Japanese conglomerate Marubeni has pledged to halve its coal-fired power net generation capacity of around 3GW by 2030 and has also announced its decision not to engage in any new coal-fired power generation business.
Marubeni said that it has furnished new business policies pertaining to its coal-fired power generation business and its renewable energy generation business in order to do its part in addressing global climate change.
The Japanese group said that it aims to cut down its greenhouse gas emissions volume across its power generation portfolio. It also plans to implement innovative technologies to boost the efficiency of its assets, and promote the reduction of their environmental impact in a proactive manner.
While deciding against any new coal-fired power generation business, the Japanese company might look into pursuing projects that adopt BAT, which expands to Best Available Technology, which it says is currently ultra-supercritical steam generating technology (USC).
It will also pursue only projects that are in accordance with the policies and measures of the Japanese government and any country in which it will be executed.

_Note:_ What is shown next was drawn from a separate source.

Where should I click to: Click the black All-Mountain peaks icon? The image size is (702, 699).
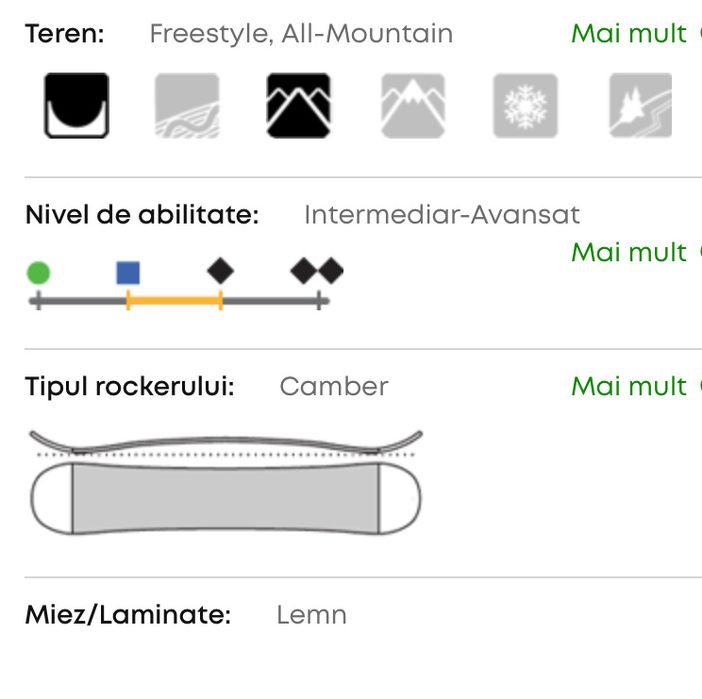pyautogui.click(x=298, y=105)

The group, in a statement, said: “Nevertheless, even if Marubeni does make an exception to take on a project like this, Marubeni will make proposals on the creation of a low-carbon society, efficient power generation systems and the diversification of energy sources; Marubeni will make efforts to contribute to the resolution of local issues in the country and/or region in which the project is executed.”
Marubeni said that it plans to be actively involved in renewable energy generation business though. The Japanese conglomerate will look to expand the ratio of power produced by renewable energy sources in its own net power supply from nearly 10% to 20% or so by 2023.
It has also committed to play its part in the transition towards a low-carbon society by fostering the expansion of the handled volume of renewable energy sources related to energy trading.
Recently, Marubeni bagged a full turn-key engineering, procurement and construction (EPC) contract to construct a 70MW geothermal power plant in Kenya for Kenya Electricity Generating.